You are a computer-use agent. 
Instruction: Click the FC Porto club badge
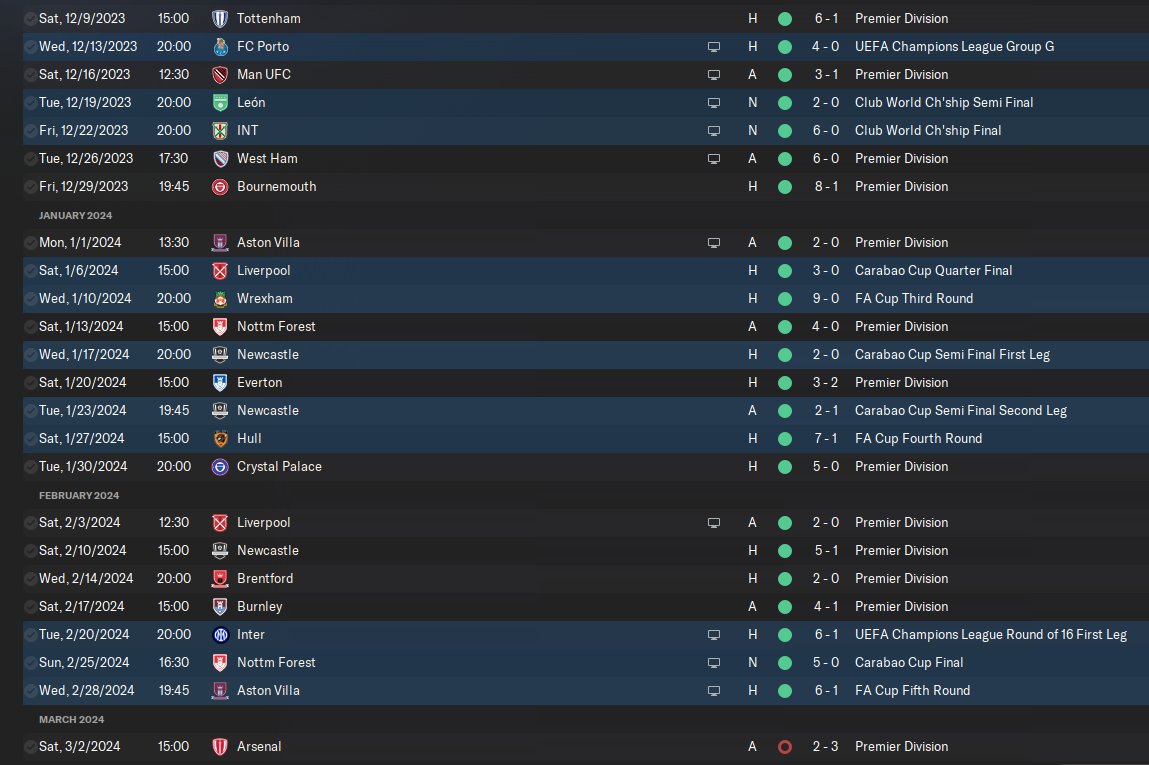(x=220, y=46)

------------------------------------------------------------

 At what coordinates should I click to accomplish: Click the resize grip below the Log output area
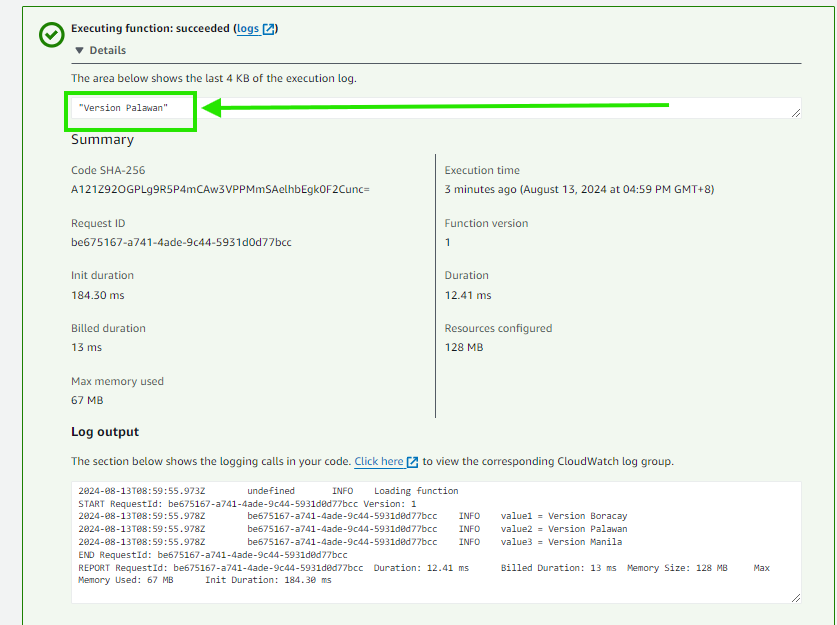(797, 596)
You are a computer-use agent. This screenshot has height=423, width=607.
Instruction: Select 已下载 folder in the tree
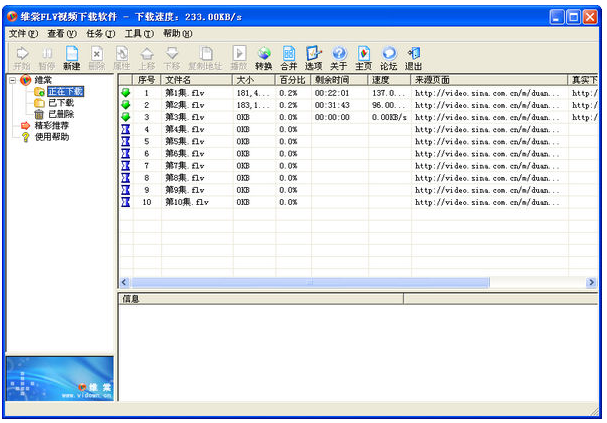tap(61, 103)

------------------------------------------------------------

◆ Aim: Switch "computer-use agent" to "desktop assistant" in the stretch from the line containing "At what coordinates" through the line containing "tap(61, 103)", and give only those lines back with nothing else altered. Leave the pictures out of your answer.

◆ Exercise solution:
 At what coordinates should I click to accomplish: Click the resize grip below the Log output area
(797, 596)
You are a desktop assistant. This screenshot has height=423, width=607.
Instruction: Select 已下载 folder in the tree
tap(61, 103)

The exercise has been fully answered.